Depending on your design:
- Before vs after metric in your unit
- Treated vs untreated eligible patients (with huge caveats about bias)
Keep it simple:
- Means/medians
- Proportions
- Maybe a crude odds ratio if you have enough numbers
You’re not doing a JAMA paper. You’re generating local, honest insight.
- Interpret through three lenses:
- Clinical: Does this look helpful or not?
- Operational: Was this feasible without burning everyone out?
- Ethical: Is ongoing use justifiable? Under what constraints?
Draft bullet‑point answers to those three. This will become the heart of your summary.
Week 12 – Write‑Up, Feedback, and Next Steps
Finish the cycle. Do not ghost your own project.
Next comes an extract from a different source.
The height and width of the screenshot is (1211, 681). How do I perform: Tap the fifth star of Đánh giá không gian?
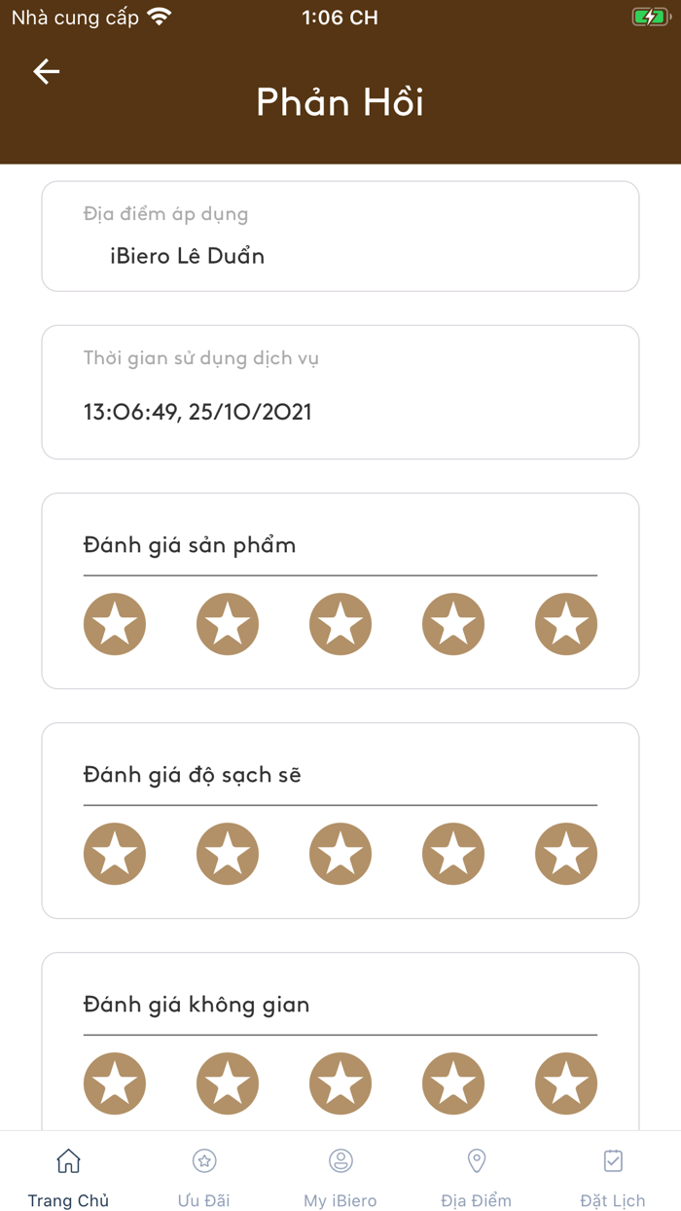[565, 1083]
By end of Week 12 you should:
- Write a 2–4 page summary.
Sections:
- Background & aim
- Methods (who, where, how)
- Results (key numbers + at least one graph or table)
- Safety and ethical reflections
- Recommendations:
- Continue as is
- Continue with modifications
- Restrict to narrower group
- Stop outside research settings
- Present it to your team.
Short, focused session:
- 10 minutes: what you did
- 10 minutes: what you found
- 10 minutes: what you recommend
Ask directly: “Given what we know now, are we comfortable continuing this therapy in our unit, and under what conditions?”
- Plan sustainability or exit.
If continuing:
- Who owns the process once you step back?
- How will periodic safety review happen?
- Do you need formal policy or guideline updates?
If stopping or restricting:
- How will you communicate this to clinicians who got used to ordering it?
- How will you prevent untracked “off‑protocol” use?
- Decide on external dissemination.
Abstracts, posters, local QI day—fine.
But be honest in how you frame it: this is a local quality project with limited sample, not definitive evidence.
Final Takeaways
- A 12‑week schedule is enough to design, launch, and ethically evaluate a small novel therapy project—if you stay tight on scope and ruthless about safety.
- The non‑negotiables are clear: early ethics input, visible stakeholder ownership, and regular safety reviews that you actually act on.
- If at Week 12 you can clearly say what you tried, what happened, and what you’ll do differently, you’ve done more than most “let’s just try this” innovators ever manage—and your patients are safer for it.